■ EXTRACTED RECORDS:
------------------------

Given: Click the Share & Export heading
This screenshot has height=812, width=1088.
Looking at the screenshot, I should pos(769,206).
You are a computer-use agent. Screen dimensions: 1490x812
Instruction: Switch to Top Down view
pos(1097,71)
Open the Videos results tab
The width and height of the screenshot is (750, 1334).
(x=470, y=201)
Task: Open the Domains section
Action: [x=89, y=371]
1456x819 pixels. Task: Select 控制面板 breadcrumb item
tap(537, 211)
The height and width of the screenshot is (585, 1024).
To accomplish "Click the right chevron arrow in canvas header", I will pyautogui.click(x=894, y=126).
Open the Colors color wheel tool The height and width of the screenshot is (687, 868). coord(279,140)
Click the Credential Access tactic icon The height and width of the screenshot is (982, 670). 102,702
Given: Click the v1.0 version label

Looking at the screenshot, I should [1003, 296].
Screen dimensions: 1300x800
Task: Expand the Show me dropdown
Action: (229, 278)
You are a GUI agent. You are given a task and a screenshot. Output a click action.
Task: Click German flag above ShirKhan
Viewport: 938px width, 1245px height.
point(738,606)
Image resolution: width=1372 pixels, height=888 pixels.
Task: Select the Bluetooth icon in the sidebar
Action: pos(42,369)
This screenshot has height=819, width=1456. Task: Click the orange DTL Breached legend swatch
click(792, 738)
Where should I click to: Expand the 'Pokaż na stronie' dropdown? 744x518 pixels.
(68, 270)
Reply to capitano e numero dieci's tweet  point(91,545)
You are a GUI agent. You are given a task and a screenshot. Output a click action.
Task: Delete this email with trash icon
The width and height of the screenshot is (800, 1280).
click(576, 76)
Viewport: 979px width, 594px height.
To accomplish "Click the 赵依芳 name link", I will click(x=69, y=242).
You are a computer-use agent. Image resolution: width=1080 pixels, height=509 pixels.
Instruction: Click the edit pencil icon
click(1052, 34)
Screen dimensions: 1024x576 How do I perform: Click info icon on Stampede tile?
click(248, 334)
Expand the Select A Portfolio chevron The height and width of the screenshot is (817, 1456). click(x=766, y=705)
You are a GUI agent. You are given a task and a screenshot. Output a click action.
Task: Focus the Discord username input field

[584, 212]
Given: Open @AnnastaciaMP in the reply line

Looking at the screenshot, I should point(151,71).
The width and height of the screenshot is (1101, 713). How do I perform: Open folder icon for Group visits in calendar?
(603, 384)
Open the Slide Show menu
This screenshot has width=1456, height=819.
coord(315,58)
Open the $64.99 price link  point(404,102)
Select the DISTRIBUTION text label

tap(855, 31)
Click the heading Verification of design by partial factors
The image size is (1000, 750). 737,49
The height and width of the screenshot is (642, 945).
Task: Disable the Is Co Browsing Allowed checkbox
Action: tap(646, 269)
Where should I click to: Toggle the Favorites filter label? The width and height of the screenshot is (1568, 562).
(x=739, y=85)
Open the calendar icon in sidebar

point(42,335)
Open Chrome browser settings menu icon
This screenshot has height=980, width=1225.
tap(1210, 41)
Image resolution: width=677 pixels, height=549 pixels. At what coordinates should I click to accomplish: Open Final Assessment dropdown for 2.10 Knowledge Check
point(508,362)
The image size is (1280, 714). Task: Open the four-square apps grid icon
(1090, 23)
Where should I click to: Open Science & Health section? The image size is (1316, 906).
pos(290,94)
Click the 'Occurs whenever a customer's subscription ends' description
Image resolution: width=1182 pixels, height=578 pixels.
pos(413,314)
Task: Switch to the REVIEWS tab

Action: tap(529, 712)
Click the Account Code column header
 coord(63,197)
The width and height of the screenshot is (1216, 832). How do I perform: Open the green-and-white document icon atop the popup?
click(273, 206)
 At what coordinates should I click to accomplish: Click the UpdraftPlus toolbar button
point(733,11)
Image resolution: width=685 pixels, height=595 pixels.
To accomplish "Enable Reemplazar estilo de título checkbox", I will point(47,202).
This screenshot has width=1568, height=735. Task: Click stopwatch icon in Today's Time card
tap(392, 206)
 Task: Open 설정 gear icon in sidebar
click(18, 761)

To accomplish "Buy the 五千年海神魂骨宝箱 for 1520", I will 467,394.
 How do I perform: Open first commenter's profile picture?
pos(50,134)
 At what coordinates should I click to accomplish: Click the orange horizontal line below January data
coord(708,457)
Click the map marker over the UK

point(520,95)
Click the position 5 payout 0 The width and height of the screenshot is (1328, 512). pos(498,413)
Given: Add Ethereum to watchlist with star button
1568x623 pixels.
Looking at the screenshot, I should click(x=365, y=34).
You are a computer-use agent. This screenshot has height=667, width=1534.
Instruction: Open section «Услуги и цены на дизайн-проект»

------------------------

■ WORK INSTRUCTIONS:
Turn the data above into a numbered list, beginning with the line that contains "The image size is (1280, 714)." and going on through the line that contains "coord(63,197)". Leave out any blank lines.

■ PROBLEM SOLUTION:
1. The image size is (1280, 714). Task: Open the four-square apps grid icon
2. (1090, 23)
3. Where should I click to: Open Science & Health section? The image size is (1316, 906).
4. pos(290,94)
5. Click the 'Occurs whenever a customer's subscription ends' description
6. Image resolution: width=1182 pixels, height=578 pixels.
7. pos(413,314)
8. Task: Switch to the REVIEWS tab
9. Action: tap(529, 712)
10. Click the Account Code column header
11.  coord(63,197)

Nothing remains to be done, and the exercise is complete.